**EXERCISE OBJECTIVE:** Please state the number of lines in the entries below where the word "comment" appears. Include nothing else.

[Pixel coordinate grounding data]
———

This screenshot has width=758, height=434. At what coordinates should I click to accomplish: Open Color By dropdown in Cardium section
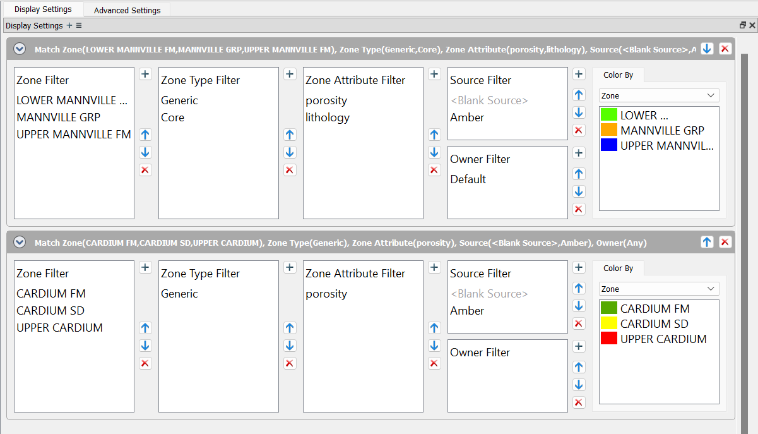click(659, 289)
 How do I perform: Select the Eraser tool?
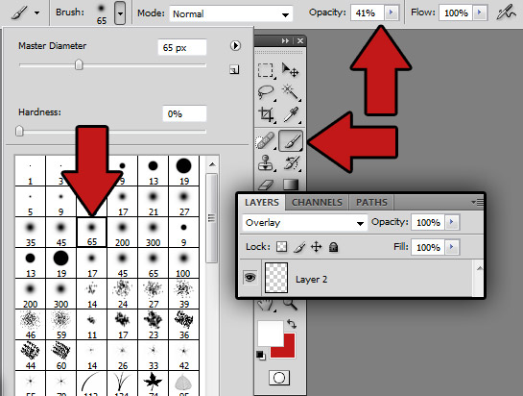[x=266, y=185]
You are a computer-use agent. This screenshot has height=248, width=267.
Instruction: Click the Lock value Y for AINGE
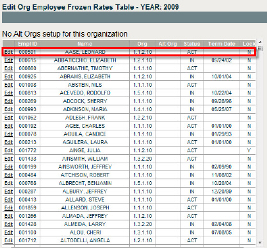(x=249, y=150)
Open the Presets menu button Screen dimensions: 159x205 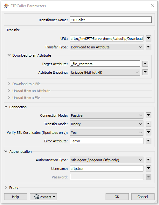point(43,197)
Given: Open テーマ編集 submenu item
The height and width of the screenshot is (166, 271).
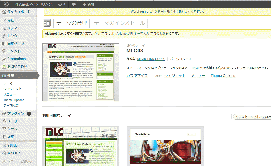Looking at the screenshot, I should pos(11,105).
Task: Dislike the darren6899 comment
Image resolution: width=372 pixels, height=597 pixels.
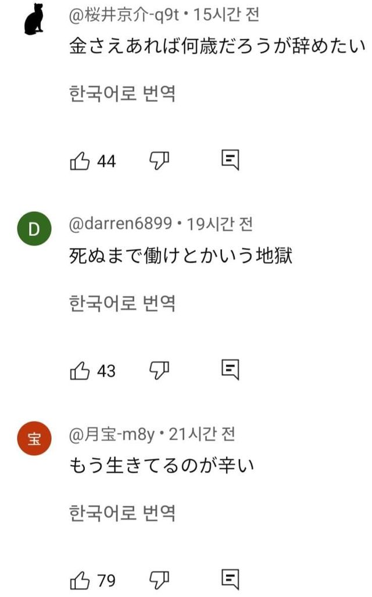Action: pos(159,369)
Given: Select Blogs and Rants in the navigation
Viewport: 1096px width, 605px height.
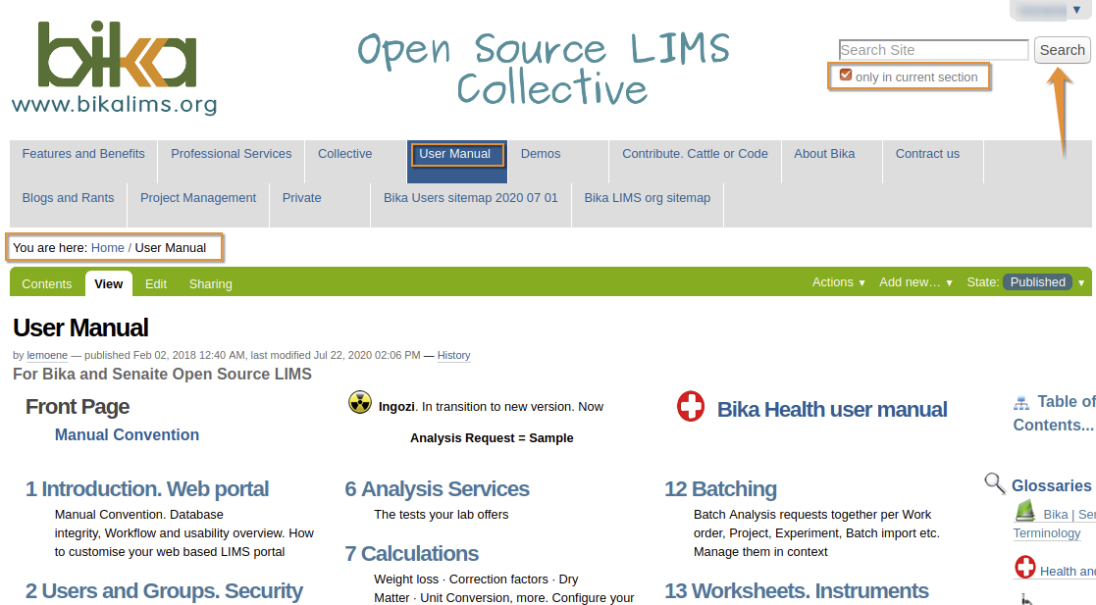Looking at the screenshot, I should [x=68, y=197].
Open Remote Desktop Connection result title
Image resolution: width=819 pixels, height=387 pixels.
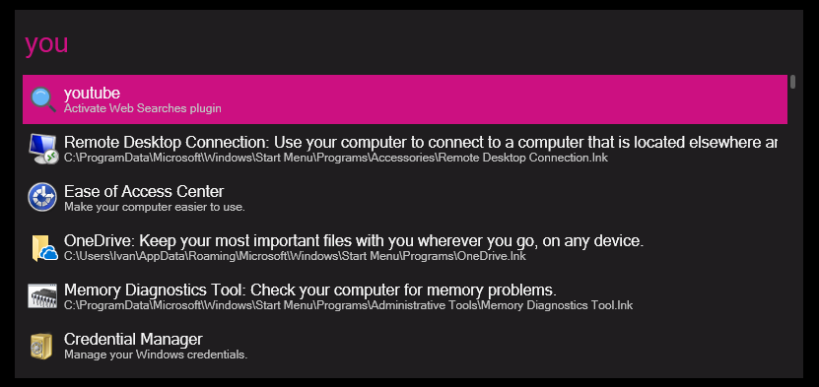click(421, 143)
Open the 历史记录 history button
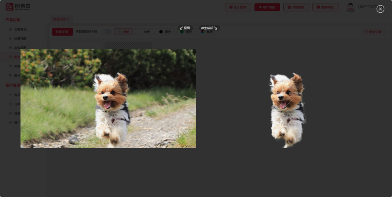 (373, 32)
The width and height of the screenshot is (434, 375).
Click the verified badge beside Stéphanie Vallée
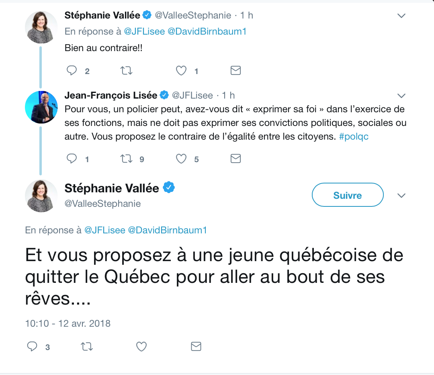point(169,188)
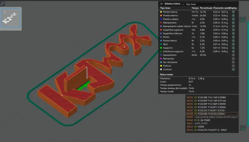Click the green Supporto color swatch
249x142 pixels.
(x=161, y=48)
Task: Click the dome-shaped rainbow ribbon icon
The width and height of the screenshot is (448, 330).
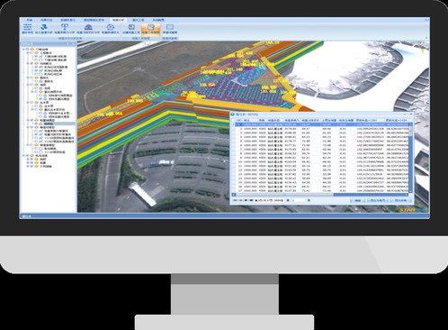Action: [88, 27]
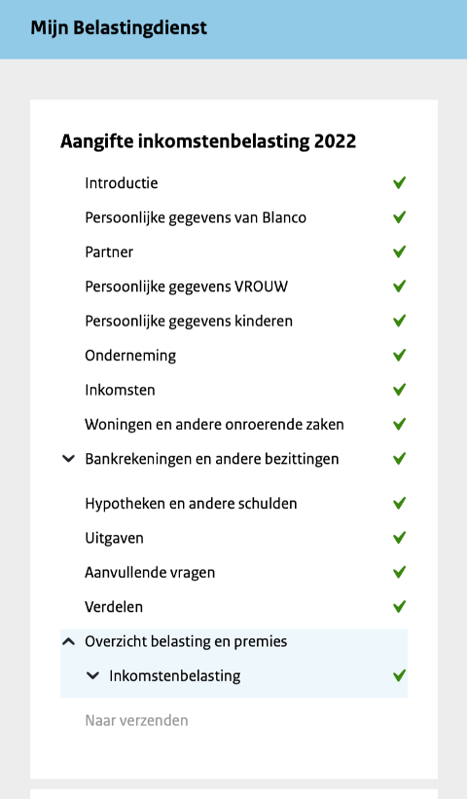Expand the Inkomstenbelasting sub-item chevron
467x799 pixels.
coord(92,675)
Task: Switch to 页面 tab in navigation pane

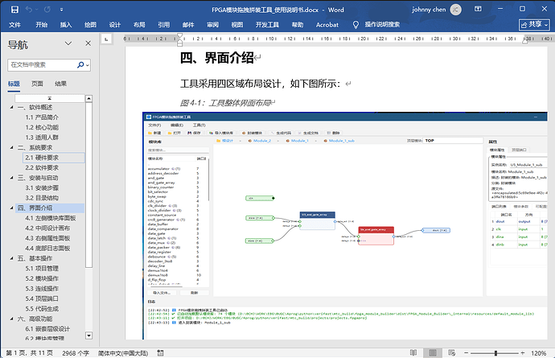Action: pos(37,84)
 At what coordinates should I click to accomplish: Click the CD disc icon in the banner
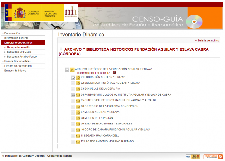pyautogui.click(x=195, y=21)
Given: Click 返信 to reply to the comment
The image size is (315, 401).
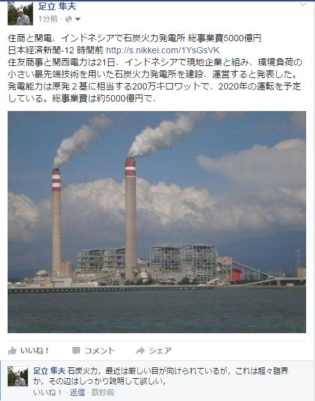Looking at the screenshot, I should click(77, 392).
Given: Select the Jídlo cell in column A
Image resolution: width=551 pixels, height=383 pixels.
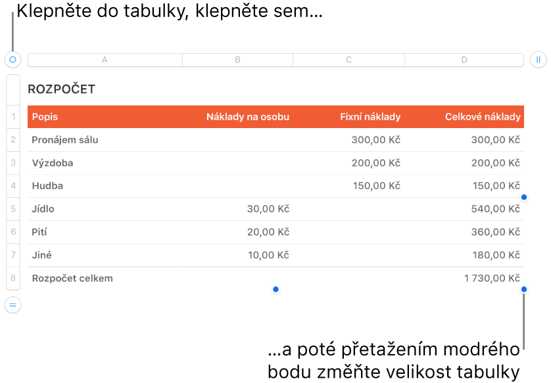Looking at the screenshot, I should click(41, 209).
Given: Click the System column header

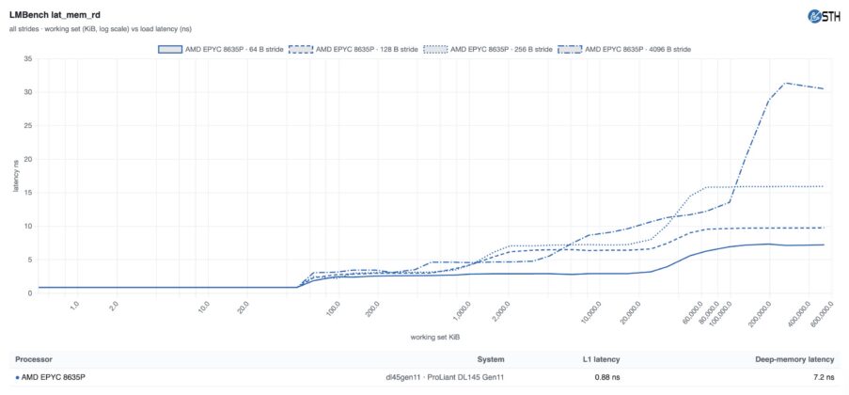Looking at the screenshot, I should 491,359.

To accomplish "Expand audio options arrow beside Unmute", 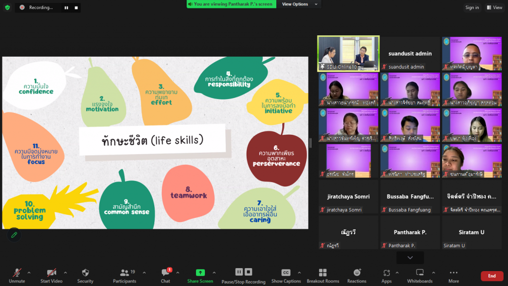I will click(29, 273).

———

**EXERCISE SOLUTION:** 2